Digital Camera

Today’s ‘standard’ technology is equipped with a camera. Why not harness the simple camera facility in the classroom for all aspects of teaching and learning.

It seems that today’s ‘standard’ technology is equipped with a camera. Why not harness the simple camera facility in the classroom for all aspects of teaching and learning. Taking photos in the classroom should not be completed as a standalone activity. It should have meaning and relevance thus integrating this skill into a real life context is ideal. Posing a simple question to children can lead to a hearty integrated inquiry.

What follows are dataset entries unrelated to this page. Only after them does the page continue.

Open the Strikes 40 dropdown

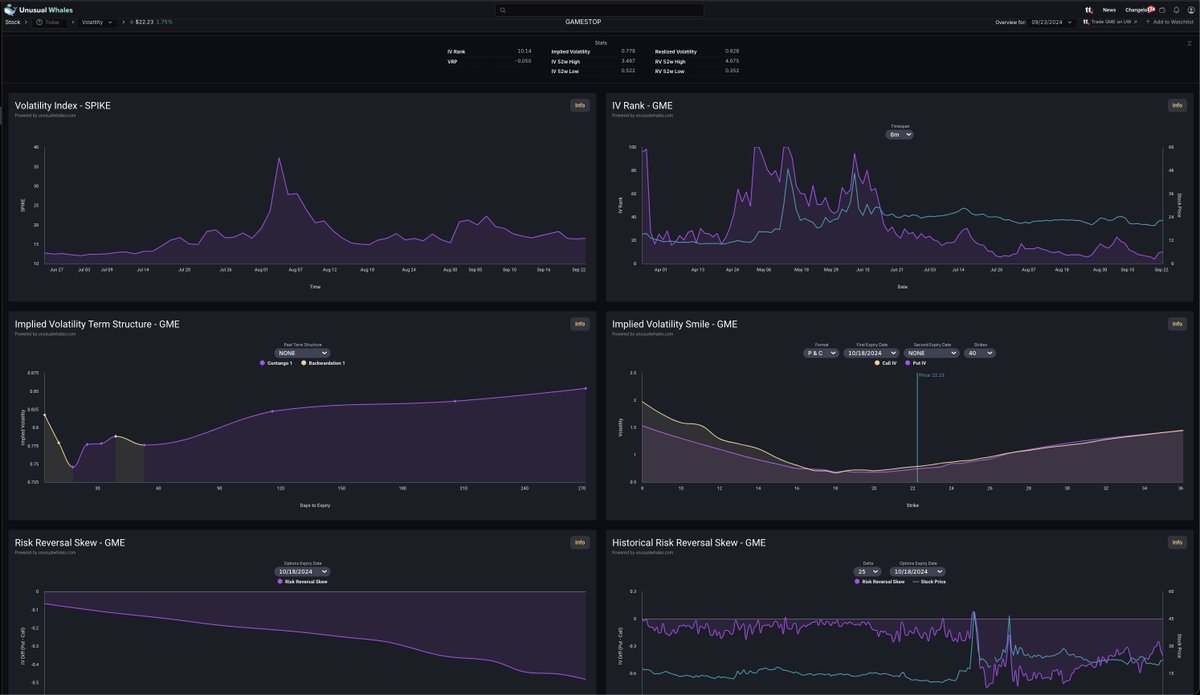click(979, 353)
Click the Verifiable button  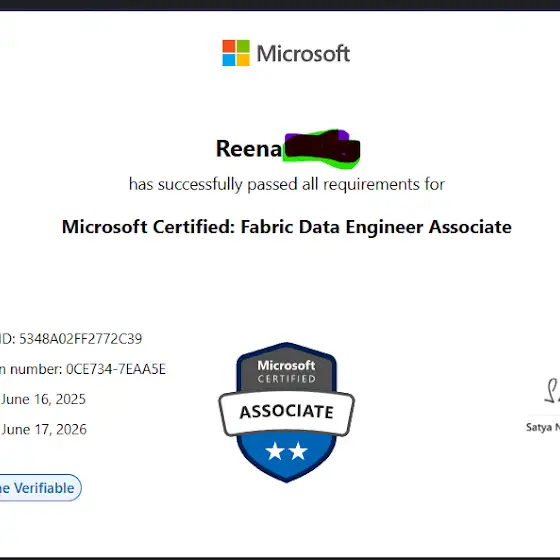tap(39, 488)
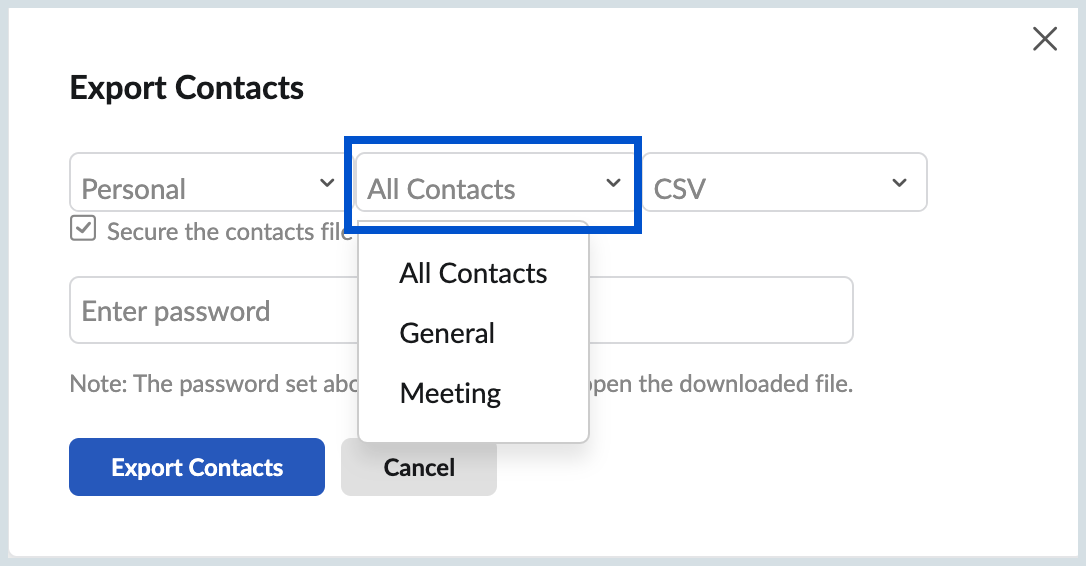Click the chevron arrow on Personal dropdown

[327, 183]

In this case, the question of “If I were a Bee, what would I see?” lends itself to a literacy and numeracy approach. In literacy, students could research about bees, finding out information about its habitat, its behaviour, prey, predator, what it eats and its daily lifestyle. The children are encouraged to read for meaning when researching as they will be using their new gathered knowledge to inform their digital product. In numeracy, a look into counting patterns could be investigated through exploring the number of black stripes on a bee’s abdomen. The possibilities for integrating ICT into these two key learning areas are endless and should be tailored according to the needs of the students.

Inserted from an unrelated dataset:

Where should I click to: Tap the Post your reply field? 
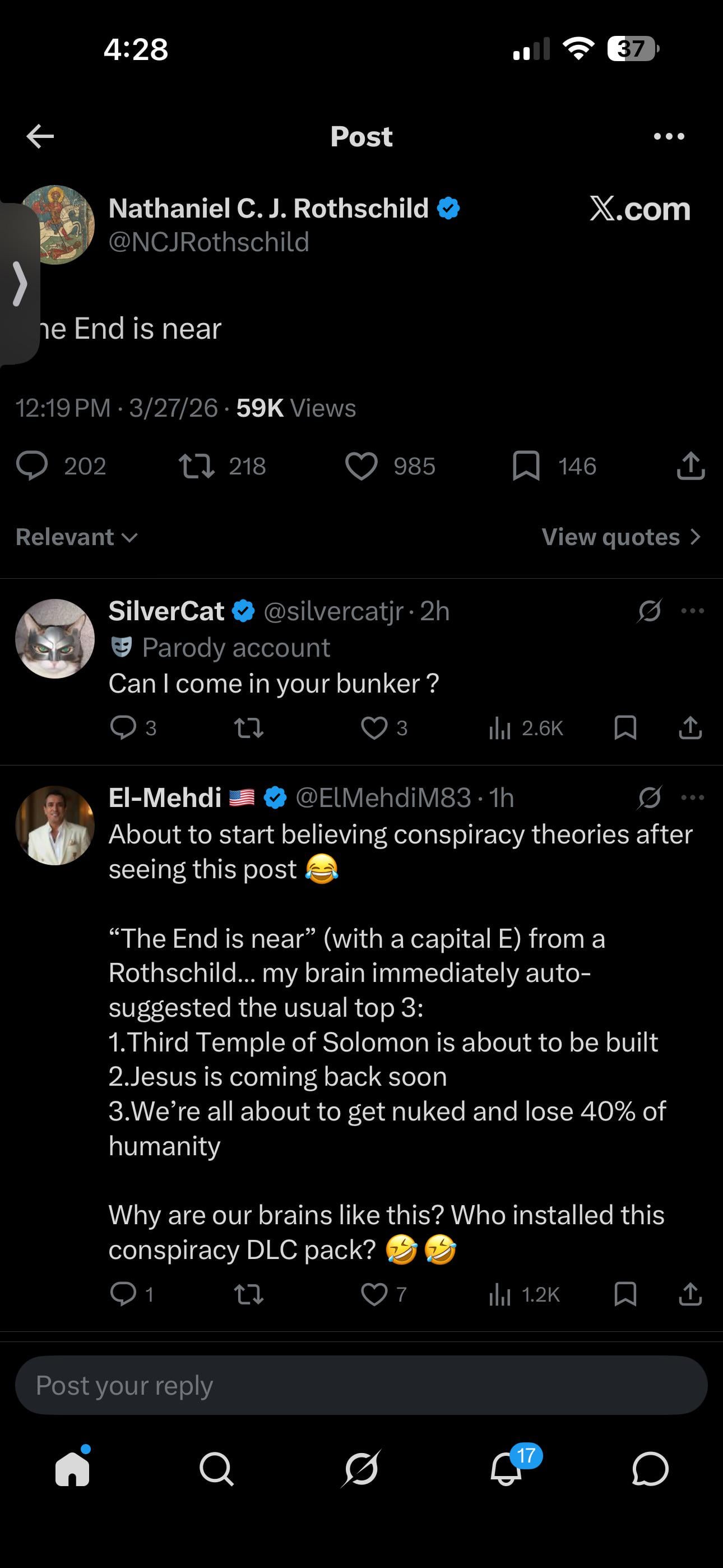pos(362,1385)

Once students can articulate what a bee may see on a busy spring’s day they can begin to take photos. The idea is for students to take photos of what a bee may see. For example, flowers. The student chooses one subject (flowers) and stands in a stationary position. They can take photos of the flowers on an angle, portrait or landscape positioning. They are to remain stationary. Once the photos have been taken (about 6-8) and printed they are to be arranged according to how a bee may possibly see. See example below. The idea is to layer the photos on top of one another so that each piece fits another.